The administration has enlisted federal agents, including the U.S. Marshals Special Operations Group and an elite U.S. Customs and Border Protection team based on the U.S.-Mexico border, to protect federal property.

But Oregon Public Broadcasting reported this week that some agents had been driving around in unmarked vans and snatching protesters from streets not near federal property, without identifying themselves.

Tensions also escalated after an officer with the Marshals Service fired a less-lethal round at a protester’s head on July 11, critically injuring him.

On Friday night, hundreds of people gathered for a vigil outside the downtown Justice Center, which is sandwiched between two federal buildings, including a courthouse, The Oregonian/OregonLive reported. Across the street, dozens of other protesters entered two recently closed city parks after dismantling chain-link fencing that blocked access.

Federal agents emerged from an office building next door and used impact munitions, stun grenades and tear gas to clear the area, the news organization reported. It said its journalists did not observe any incident that might have prompted the use of the weapons.

Federal officers deployed tear gas again just before midnight after a few protesters placed dismantled fencing in front of plywood doors covering the entrance of the federal courthouse.

Early Saturday, Portland police declared the gathering unlawful, saying protesters had piled fencing in front of the exits to the federal courthouse and the Multnomah County Justice Center and then shot off fireworks at the Justice Center.

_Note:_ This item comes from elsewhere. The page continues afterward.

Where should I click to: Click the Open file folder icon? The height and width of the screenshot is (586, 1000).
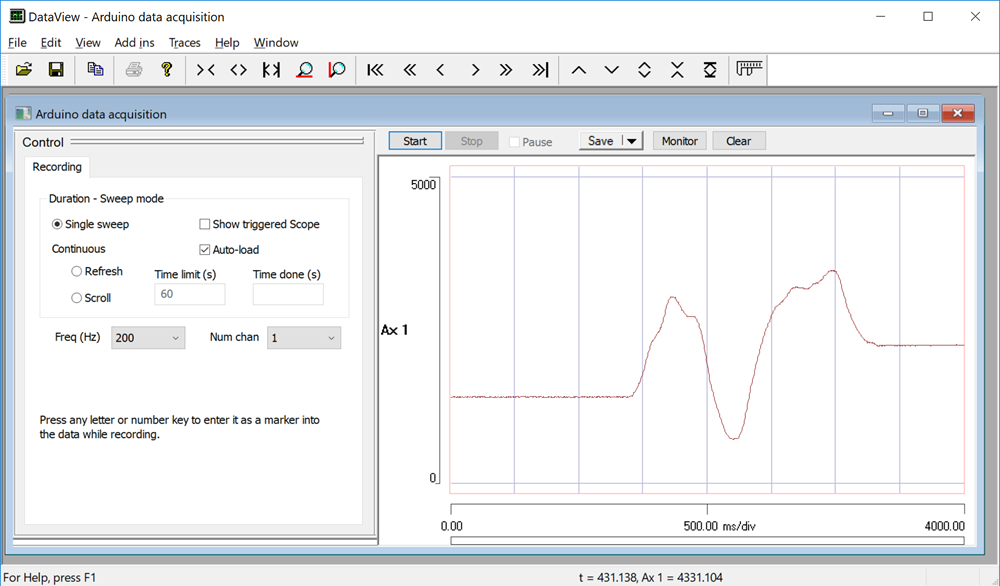(x=24, y=70)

Federal officers and local police then advanced simultaneously on the demonstrators to clear the streets, making arrests as protesters threw bottles and pieces of metal fence at police, the Portland Police Bureau said. Portland Police Chief Chuck Lovell told reporters Friday that his officers are in contact with the federal agents, but that neither controls the others’ actions.

The overnight action by Portland’s police was condemned by a prominent member of the City Council. On Saturday Jo Ann Hardesty said local police “joined in the aggressive clampdown of peaceful protest.”

Hardesty, who said she was downtown speaking at the protest Friday night, slammed Wheeler, telling the mayor he needed to better control local law enforcement. Hardesty, who oversees the city’s fire department and other first-responder agencies, said in an open letter to Wheeler if “you can’t control the police, give me the Portland Police Bureau.”

In a statement Saturday, Portland Police said as they responded to the overnight protests – which included people throwing projectiles at them – some federal agencies took action “under their own supervision and direction.” Portland Police said city officers arrested seven people, and one officer sustained a minor injury.

The statement said the city’s police supports peaceful protests, and beginning Saturday night Department of Homeland Security police won’t work in the Portland Police incident command center.